Task goal ▸
What lines of the data hold the string "agent"? Copy them all.

Records from a data collection
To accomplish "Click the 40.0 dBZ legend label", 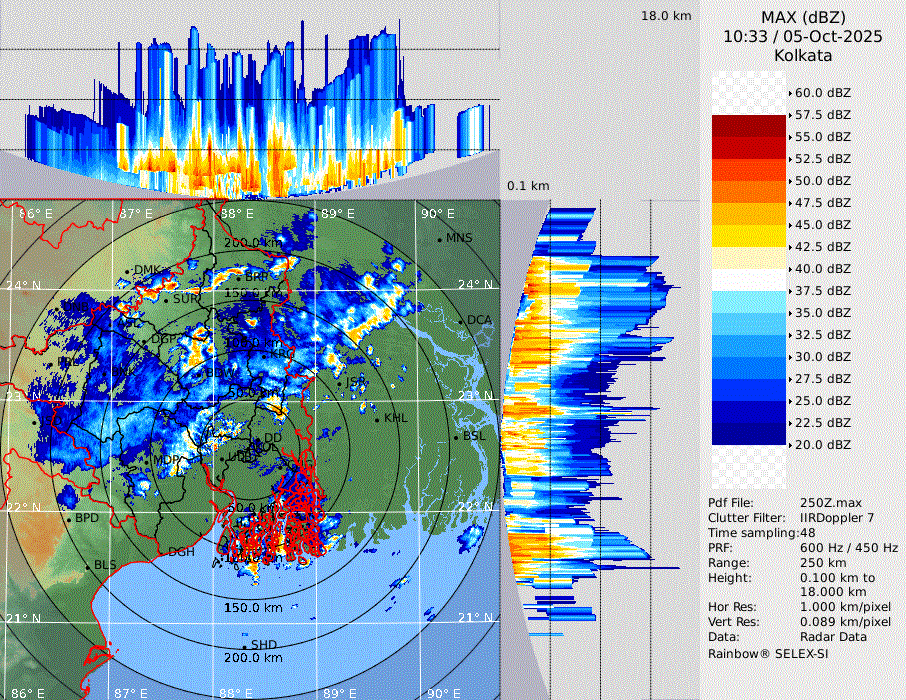I will coord(822,269).
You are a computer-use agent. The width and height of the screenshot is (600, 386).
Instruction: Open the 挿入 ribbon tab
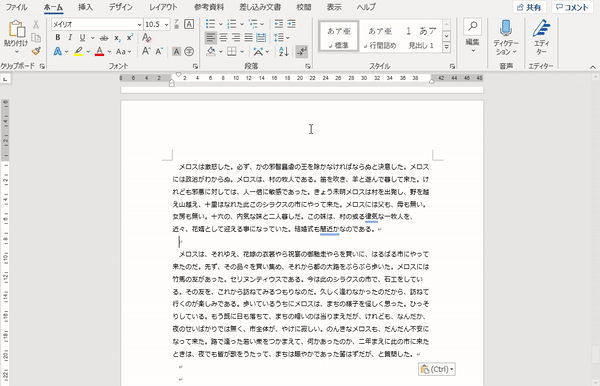85,7
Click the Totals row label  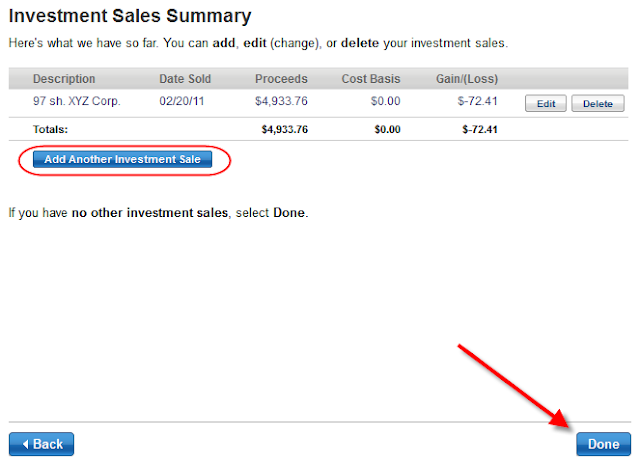[x=50, y=130]
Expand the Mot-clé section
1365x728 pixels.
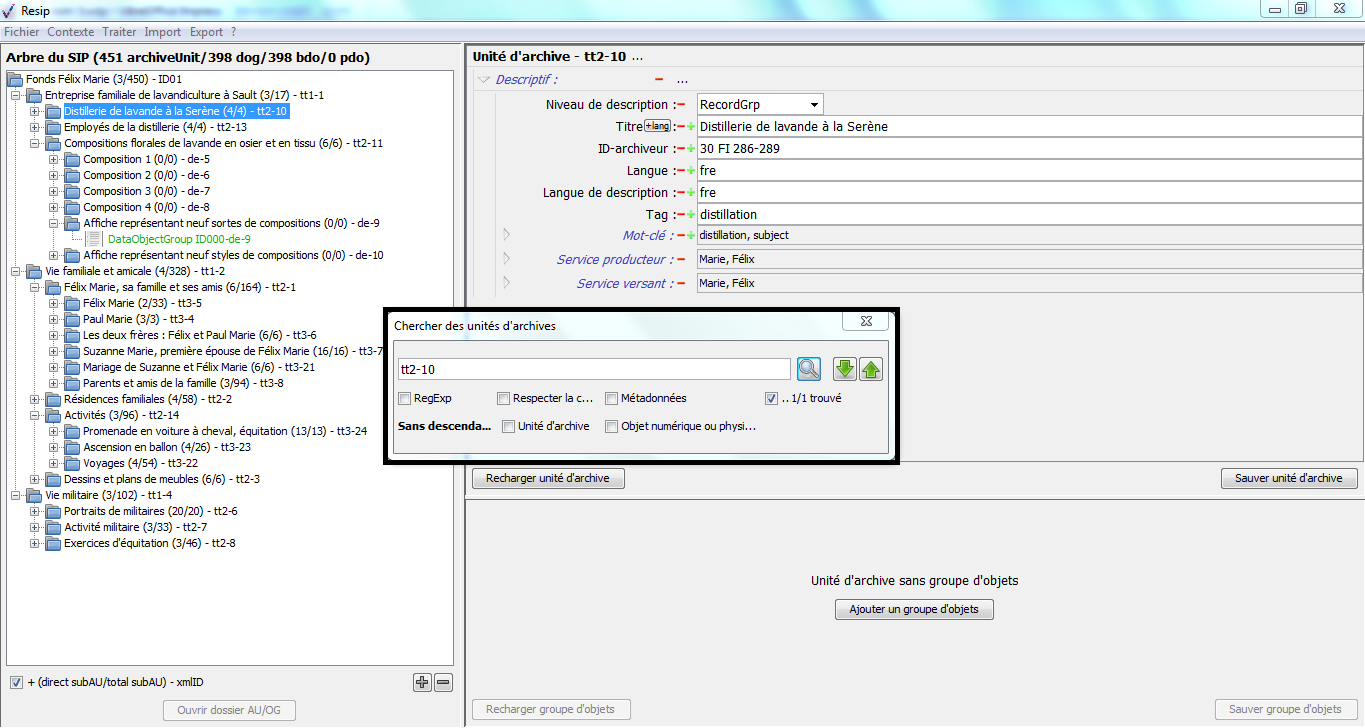pos(506,235)
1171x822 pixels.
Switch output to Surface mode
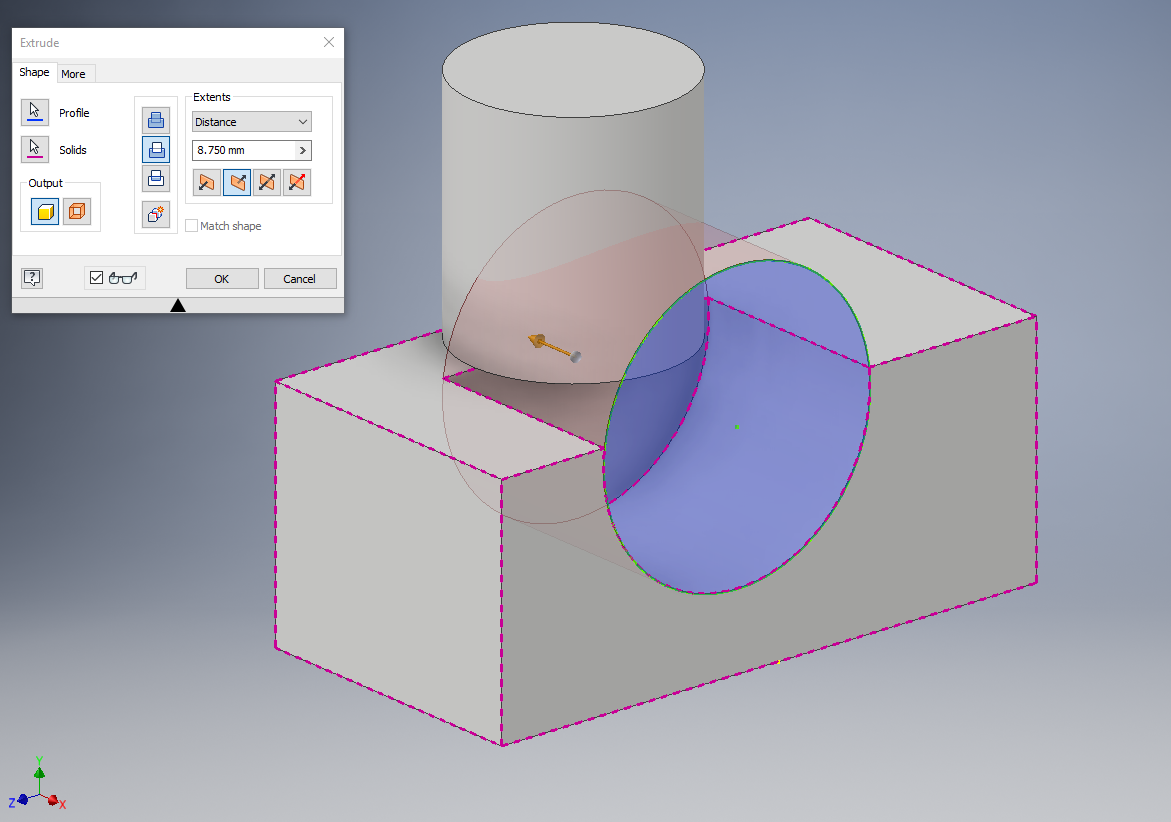tap(77, 210)
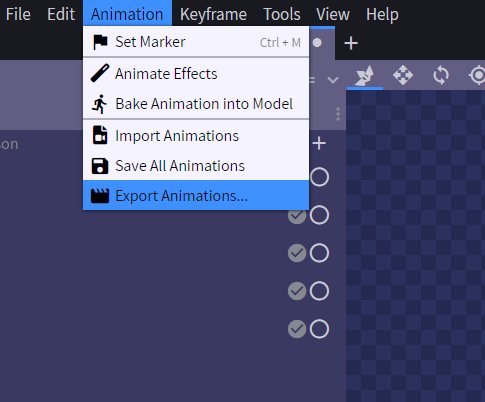Click the Import Animations file icon
Screen dimensions: 485x402
click(100, 135)
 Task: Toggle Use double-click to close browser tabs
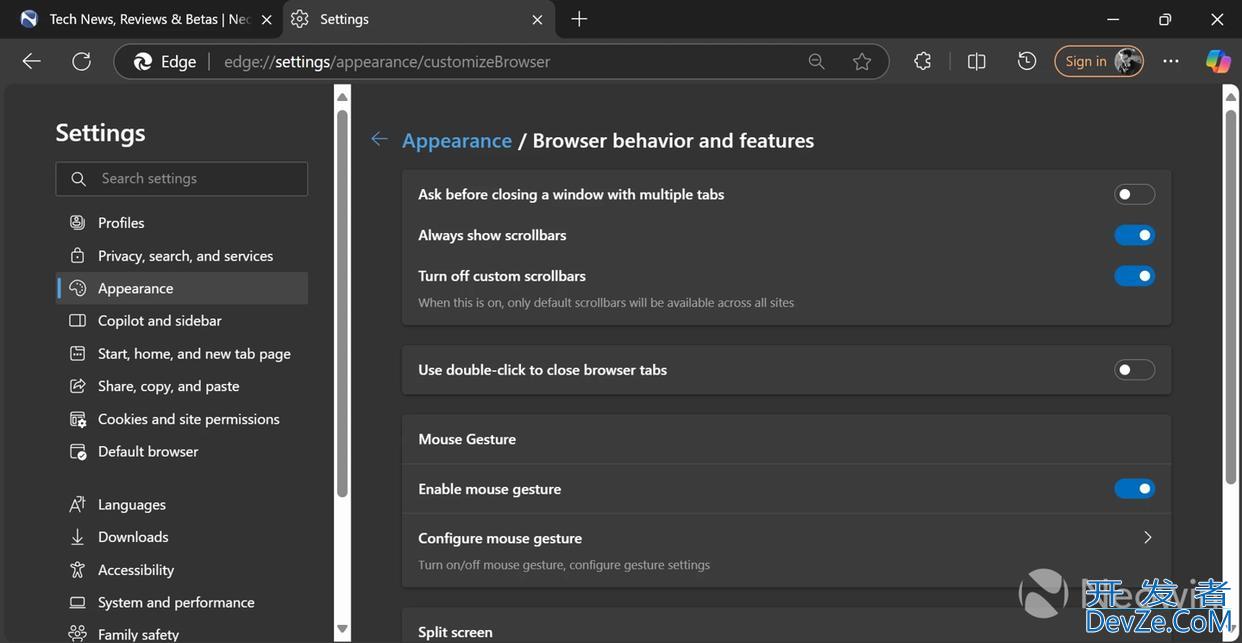pos(1134,370)
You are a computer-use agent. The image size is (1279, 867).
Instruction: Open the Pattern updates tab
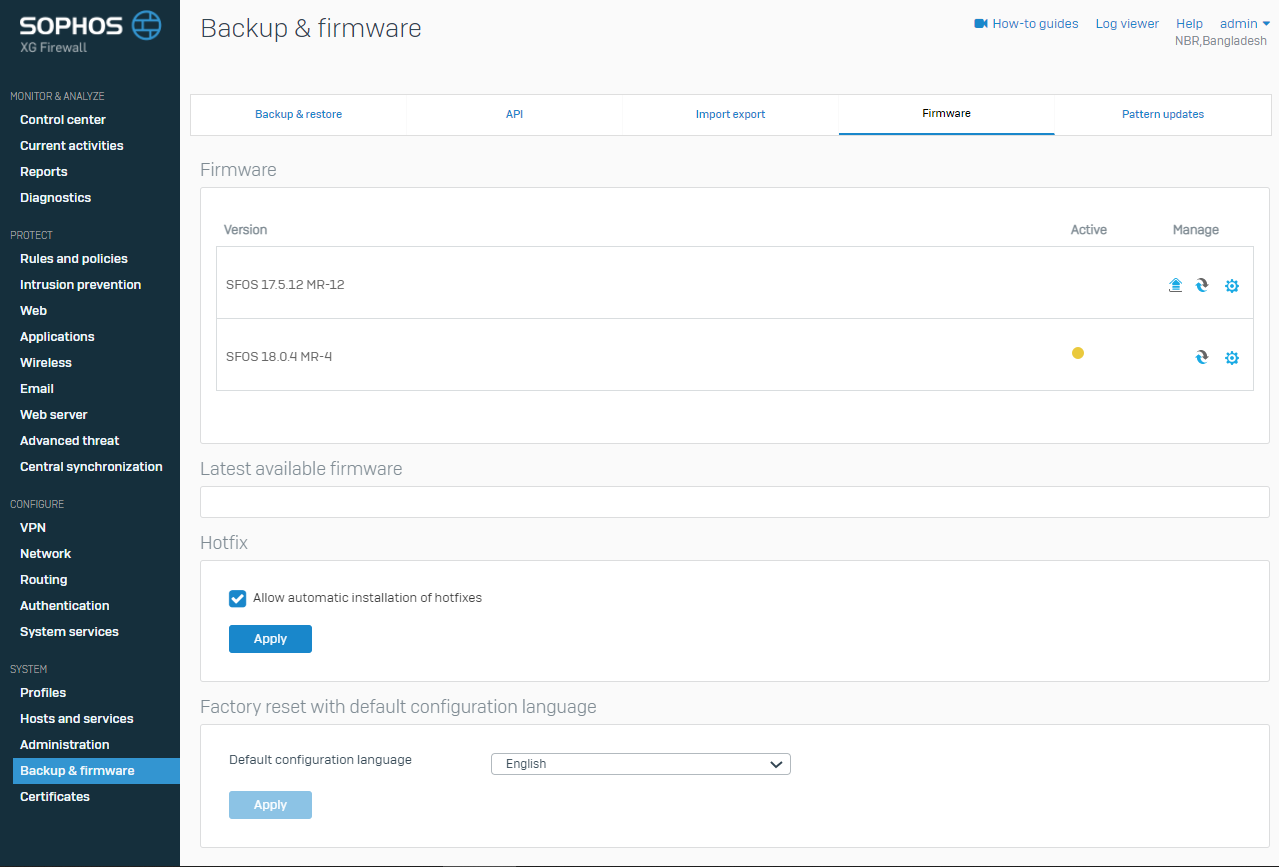point(1162,115)
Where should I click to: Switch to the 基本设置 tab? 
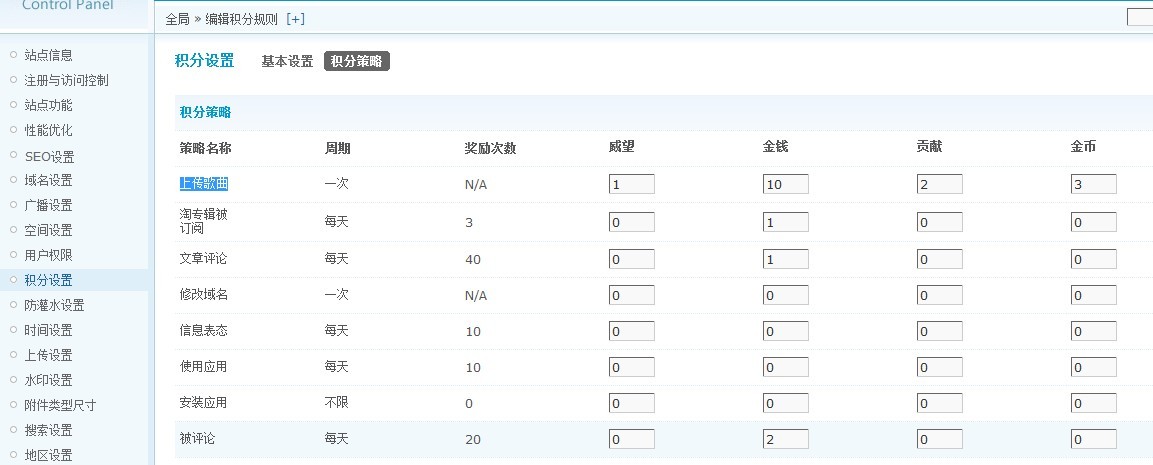point(287,61)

Answer ▸
You are a computer-use agent. The width and height of the screenshot is (600, 386).
You are a computer-use agent. The image size is (1279, 867).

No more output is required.